On the other hand, insurance companies are risk-neutral, and earn their profits from the fact that the value of the premiums they receive is either greater than or equal to the expected value of the loss.
When providers disagree. Car insurance companies may disagree on which motorist caused the crash, which can delay the payout of your claim. When this happens, carriers typically negotiate between themselves to reach a mutually agreeable determination.
The property insurance sector is under heavy pressure from poor financial performance due to unexpectedly high inflation, a shift of exposures to higher-risk areas, and rising reinsurance costs.
The risks and uncertainties associated with insurance follow the life cycles of insurance coverage and claims. For example, prior to business being sold and claims incurred, there is uncertainty about the future mix of insureds or the types of claims that will be made.
Hence, a risk averse person will optimally buy full insurance if the insur- ance is actuarially fair. You could also use this model to solve for how much a consumer would be willing to pay for a given insurance policy.
An uninsurable risk could include a situation in which insurance is against the law, such as coverage for criminal penalties. An uninsurable risk can be an event that's too likely to occur, such as a hurricane or flood, in an area where those disasters are frequent.
An uninsurable risk is a risk that insurance companies cannot insure (or are reluctant to insure) no matter how much you pay. Common uninsurable risks include: reputational risk, regulatory risk, trade secret risk, political risk, and pandemic risk.
You can ask that your insurance company reconsider its decision. Insurers have to tell you why they've denied your claim or ended your coverage. And they have to let you know how you can dispute their decisions.
When an insurance company refuses to settle, it may be liable for the full amount of the excess judgment after trial, notwithstanding the lower policy limits. This duty of good faith aligns the insurance company's incentives with those of its insured.
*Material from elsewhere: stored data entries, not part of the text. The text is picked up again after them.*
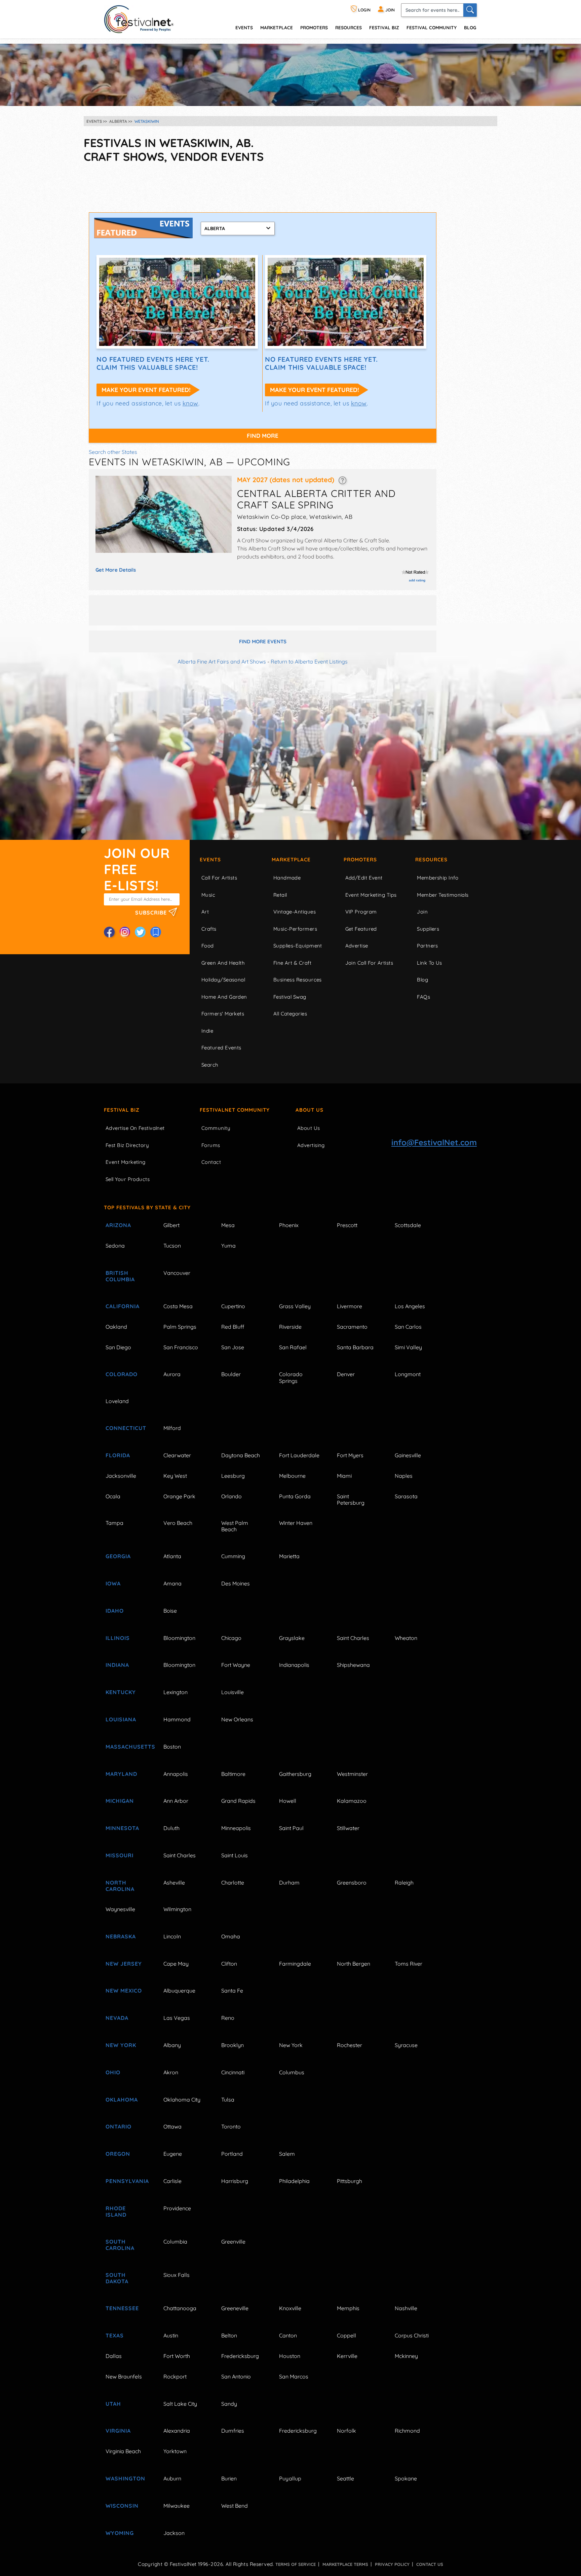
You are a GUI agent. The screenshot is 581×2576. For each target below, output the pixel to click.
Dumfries (232, 2430)
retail (280, 895)
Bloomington (179, 1638)
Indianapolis (294, 1664)
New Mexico (124, 1990)
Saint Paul (291, 1828)
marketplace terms (345, 2564)
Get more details (115, 570)
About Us (309, 1110)
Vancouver (176, 1272)
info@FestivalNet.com (434, 1142)
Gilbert (171, 1225)
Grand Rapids (238, 1800)
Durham (289, 1882)
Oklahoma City (181, 2099)
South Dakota (117, 2278)
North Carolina (120, 1885)
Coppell (346, 2335)
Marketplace (276, 27)
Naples (404, 1475)
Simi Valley (408, 1347)
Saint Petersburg (350, 1499)
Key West (175, 1475)
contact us (429, 2564)
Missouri (119, 1855)
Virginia (118, 2430)
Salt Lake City (180, 2403)
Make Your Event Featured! (146, 390)
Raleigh (404, 1882)
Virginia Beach (123, 2451)
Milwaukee (176, 2505)
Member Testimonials (443, 895)
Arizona (118, 1225)
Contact (211, 1162)
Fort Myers (350, 1455)
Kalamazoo (351, 1800)
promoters (314, 27)
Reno (227, 2017)
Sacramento (352, 1326)
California (123, 1306)
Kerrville (347, 2356)
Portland (232, 2153)
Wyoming (120, 2533)
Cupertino (233, 1306)
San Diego (118, 1347)
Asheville (174, 1882)
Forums (210, 1145)
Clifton (229, 1963)
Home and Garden (224, 997)
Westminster (352, 1773)
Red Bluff (232, 1326)
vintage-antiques (294, 911)
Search (210, 1065)
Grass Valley (295, 1306)
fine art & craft (292, 963)
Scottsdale (408, 1225)
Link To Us (429, 963)
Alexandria (176, 2430)
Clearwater (177, 1455)
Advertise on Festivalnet (135, 1128)
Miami (344, 1475)
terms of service (295, 2564)
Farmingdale (295, 1963)
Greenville (233, 2241)
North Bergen (353, 1963)
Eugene (172, 2153)
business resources (297, 979)
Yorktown (175, 2451)
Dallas (114, 2356)
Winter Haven (295, 1522)
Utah (113, 2403)
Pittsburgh (349, 2181)
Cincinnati (232, 2072)
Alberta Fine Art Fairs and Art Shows (222, 661)
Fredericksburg (240, 2356)
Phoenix (289, 1225)
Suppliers (428, 929)
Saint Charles (353, 1638)
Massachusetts (127, 1746)
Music (208, 895)
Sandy (229, 2403)
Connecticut (126, 1428)
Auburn (172, 2478)
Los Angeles (410, 1306)
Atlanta (172, 1556)
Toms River (408, 1963)
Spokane (406, 2478)
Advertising (311, 1145)
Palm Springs (179, 1326)
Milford (172, 1428)
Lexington (175, 1692)
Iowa (113, 1583)
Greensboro (351, 1882)
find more (262, 435)
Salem (287, 2153)
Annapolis (175, 1773)
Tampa (114, 1522)
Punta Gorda (295, 1496)
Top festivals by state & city (147, 1207)
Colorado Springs (291, 1377)
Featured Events (221, 1047)
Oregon (118, 2153)
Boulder (231, 1374)
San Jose (232, 1347)
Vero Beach (177, 1522)
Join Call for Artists (369, 963)
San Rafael (293, 1347)
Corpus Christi (412, 2335)
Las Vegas (176, 2017)
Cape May (176, 1963)
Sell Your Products (128, 1179)
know (190, 403)
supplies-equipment (297, 945)
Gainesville (408, 1455)
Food (207, 945)
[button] (342, 479)
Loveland (117, 1401)
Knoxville (290, 2308)
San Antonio (236, 2376)
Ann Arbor (175, 1800)
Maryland (121, 1773)
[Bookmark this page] (155, 932)
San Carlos (408, 1326)
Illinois (118, 1638)
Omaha (230, 1936)
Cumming (233, 1556)
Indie (207, 1031)
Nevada (117, 2017)
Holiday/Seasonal (223, 979)
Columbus (291, 2072)
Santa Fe (232, 1990)
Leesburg (233, 1475)
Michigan (120, 1800)
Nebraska (121, 1936)
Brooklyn (232, 2045)
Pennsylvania (127, 2181)
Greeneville (234, 2308)
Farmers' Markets (222, 1013)
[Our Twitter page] (140, 932)
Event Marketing (126, 1162)
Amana (172, 1583)
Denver (346, 1374)
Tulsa (227, 2099)
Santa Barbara (355, 1347)
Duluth (171, 1828)
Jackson (174, 2533)
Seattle (345, 2478)
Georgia (118, 1556)
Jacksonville (121, 1475)
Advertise (356, 945)
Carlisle (172, 2181)
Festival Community (431, 27)
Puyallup (290, 2478)
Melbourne (292, 1475)
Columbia (175, 2241)
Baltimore (233, 1773)
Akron (170, 2072)
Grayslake (292, 1638)
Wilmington (177, 1909)
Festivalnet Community (235, 1110)
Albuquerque (179, 1990)
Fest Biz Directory (127, 1145)
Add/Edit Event (364, 877)
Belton (229, 2335)
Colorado (122, 1374)
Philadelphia (294, 2181)
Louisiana (121, 1719)
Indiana (117, 1664)
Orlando (231, 1496)
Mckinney (406, 2356)
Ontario (118, 2126)
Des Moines (235, 1583)
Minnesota (122, 1828)
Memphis (348, 2308)
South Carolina (120, 2244)
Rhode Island (116, 2211)
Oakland (116, 1326)
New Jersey (124, 1963)
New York (121, 2045)
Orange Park (179, 1496)
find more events (262, 641)
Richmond (407, 2430)
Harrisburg (234, 2181)
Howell (287, 1800)
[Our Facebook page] (109, 932)
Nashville (406, 2308)
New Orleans (237, 1719)
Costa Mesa (178, 1306)
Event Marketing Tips (371, 895)
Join (422, 911)
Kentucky (121, 1692)
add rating (417, 580)
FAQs (423, 997)
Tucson (172, 1245)
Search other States (113, 452)
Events (210, 859)
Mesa (228, 1225)
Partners (427, 945)
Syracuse (406, 2045)
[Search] (470, 10)
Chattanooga (179, 2308)
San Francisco (180, 1347)
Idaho (115, 1610)
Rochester (349, 2045)
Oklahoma (122, 2099)
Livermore (349, 1306)
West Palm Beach (234, 1526)
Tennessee (122, 2308)
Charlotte (232, 1882)
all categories (290, 1013)
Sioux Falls (176, 2274)
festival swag (289, 997)
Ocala (113, 1496)
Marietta (289, 1556)
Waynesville (120, 1909)
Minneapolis (236, 1828)
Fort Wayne (235, 1664)
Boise (170, 1610)
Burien (229, 2478)
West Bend (234, 2505)
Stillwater (348, 1828)
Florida (118, 1455)
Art (205, 911)
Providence (177, 2208)
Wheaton (406, 1638)
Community (215, 1128)
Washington (125, 2478)
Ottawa (172, 2126)
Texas (115, 2335)
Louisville (232, 1692)
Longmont (408, 1374)
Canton (288, 2335)
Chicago (231, 1638)
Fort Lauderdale (299, 1455)
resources (348, 27)
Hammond (177, 1719)
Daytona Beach (240, 1455)
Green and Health (223, 963)
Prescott (347, 1225)
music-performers (295, 929)
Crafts (209, 929)
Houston (289, 2356)
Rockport (175, 2376)
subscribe (151, 912)
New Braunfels (124, 2376)
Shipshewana (353, 1664)
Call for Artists (219, 877)
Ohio (113, 2072)
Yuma (228, 1245)
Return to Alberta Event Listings (309, 661)
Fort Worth (176, 2356)
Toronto (231, 2126)
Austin (170, 2335)
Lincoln (172, 1936)
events (244, 27)
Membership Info (437, 877)
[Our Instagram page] (124, 932)
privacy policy (392, 2564)
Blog (470, 27)
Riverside (290, 1326)
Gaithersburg (295, 1773)
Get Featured (361, 929)
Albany (172, 2045)
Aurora (172, 1374)
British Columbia (120, 1276)
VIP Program (361, 911)
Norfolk (346, 2430)
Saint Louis (234, 1855)
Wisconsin (122, 2505)
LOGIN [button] (364, 9)
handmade (287, 877)
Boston (172, 1746)
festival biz (384, 27)
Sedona (115, 1245)
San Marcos (293, 2376)
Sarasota (406, 1496)
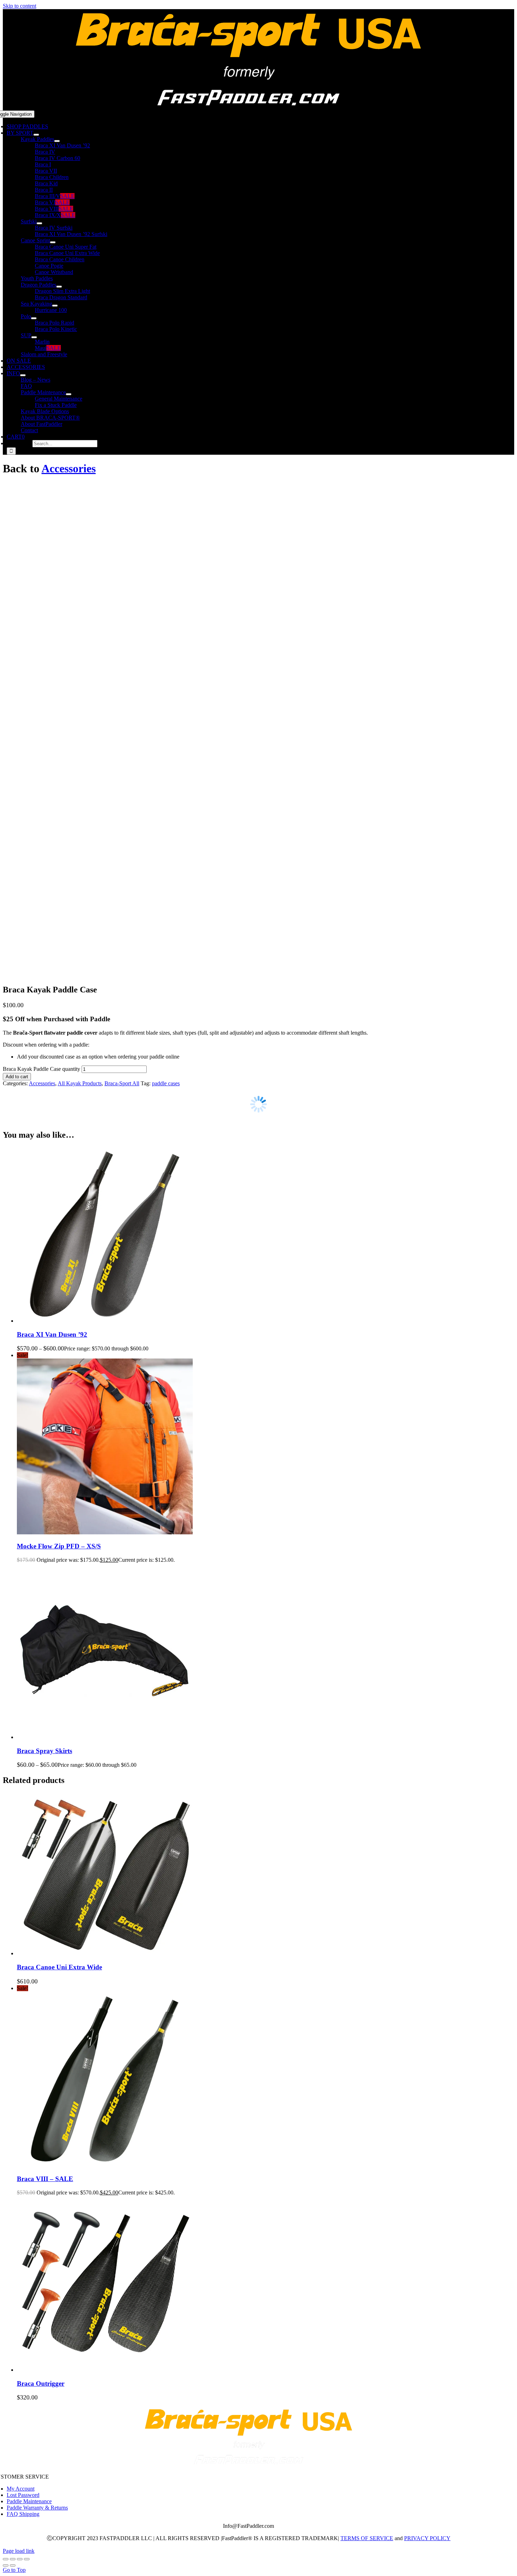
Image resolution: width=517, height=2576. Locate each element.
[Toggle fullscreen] (12, 2559)
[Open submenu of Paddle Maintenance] (68, 394)
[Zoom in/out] (5, 2559)
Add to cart (17, 1076)
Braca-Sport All (121, 1083)
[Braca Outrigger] (105, 2370)
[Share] (20, 2559)
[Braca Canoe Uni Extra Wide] (105, 1953)
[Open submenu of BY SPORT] (36, 135)
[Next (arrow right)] (12, 2565)
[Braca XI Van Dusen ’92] (105, 1321)
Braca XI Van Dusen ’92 (52, 1334)
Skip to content (19, 6)
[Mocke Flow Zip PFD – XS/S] (105, 1532)
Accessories (69, 468)
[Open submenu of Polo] (34, 318)
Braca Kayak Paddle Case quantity (41, 1069)
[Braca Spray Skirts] (105, 1737)
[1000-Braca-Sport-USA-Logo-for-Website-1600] (249, 107)
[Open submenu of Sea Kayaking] (55, 306)
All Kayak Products (80, 1083)
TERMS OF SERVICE (366, 2538)
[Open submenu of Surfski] (39, 223)
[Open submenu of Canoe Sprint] (53, 242)
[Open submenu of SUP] (34, 337)
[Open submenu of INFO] (23, 375)
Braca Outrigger (40, 2383)
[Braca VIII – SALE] (105, 2165)
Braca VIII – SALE (45, 2178)
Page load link (18, 2551)
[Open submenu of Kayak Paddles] (57, 141)
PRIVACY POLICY (427, 2538)
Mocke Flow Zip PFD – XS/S (59, 1546)
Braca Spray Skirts (44, 1750)
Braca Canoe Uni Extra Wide (59, 1967)
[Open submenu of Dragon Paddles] (59, 287)
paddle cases (166, 1083)
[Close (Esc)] (27, 2559)
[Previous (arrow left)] (5, 2565)
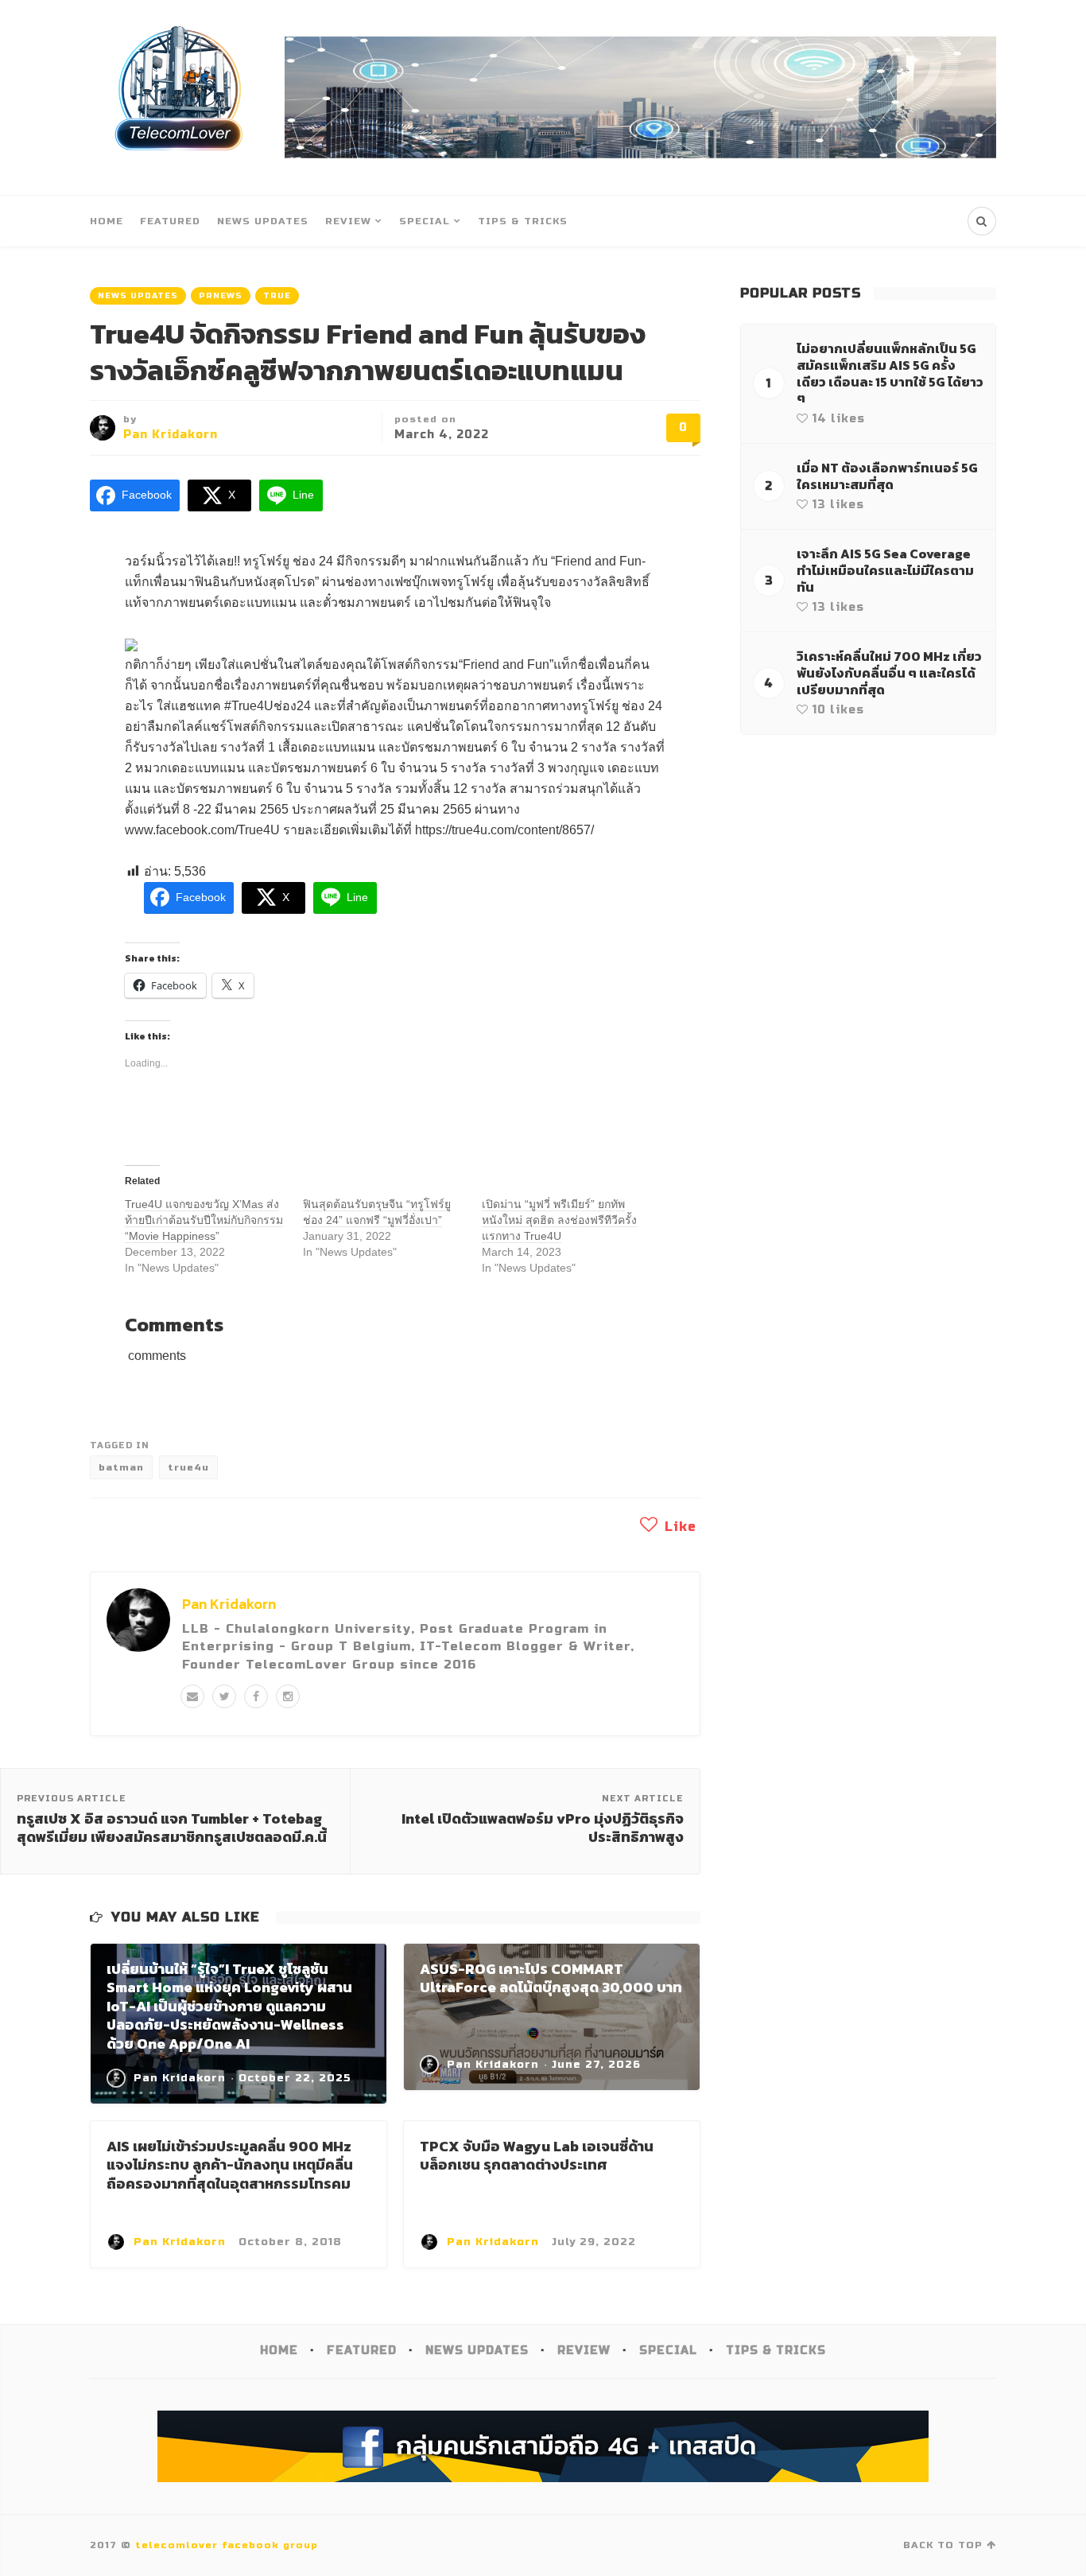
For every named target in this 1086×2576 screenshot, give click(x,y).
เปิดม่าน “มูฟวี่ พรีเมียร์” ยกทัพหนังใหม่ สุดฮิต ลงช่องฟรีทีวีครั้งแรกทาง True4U (559, 1220)
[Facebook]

The top five future risks for the insurance industry are cyber attack or data breach, climate change, weather and natural disasters, failure to attract or retain top talent and economic slowdown or slow recovery.
The business of insurance, which once was stable and predictable, isn't that way anymore. Growth without sacrificing profitability is challenging, climate change is irrevocably impacting certain risk profiles, distribution needs have become truly omnichannel and customers expect products tailored just for them.
Innovations such as home sensors, telematics and drone surveys have the ability to produce critical data to help businesses provide more personalized solutions and take better decisions in underwriting, pricing and claims adjustments.
Insurance policy costs have gone up steadily every year, from just over $1,000 in 2015 to almost $1,500 in 2021. "I think the home insurance industry is abandoning Californians who have diligently paid their premiums for decades," said Carmen Balber with Consumer Watchdog, an advocacy group.
Introduction: My name is Domingo Moore, I am a attractive, gorgeous, funny, jolly, spotless, nice, fantastic person who loves writing and wants to share my knowledge and understanding with you.
We notice you're using an ad blocker
Without advertising income, we can't keep making this site awesome for you.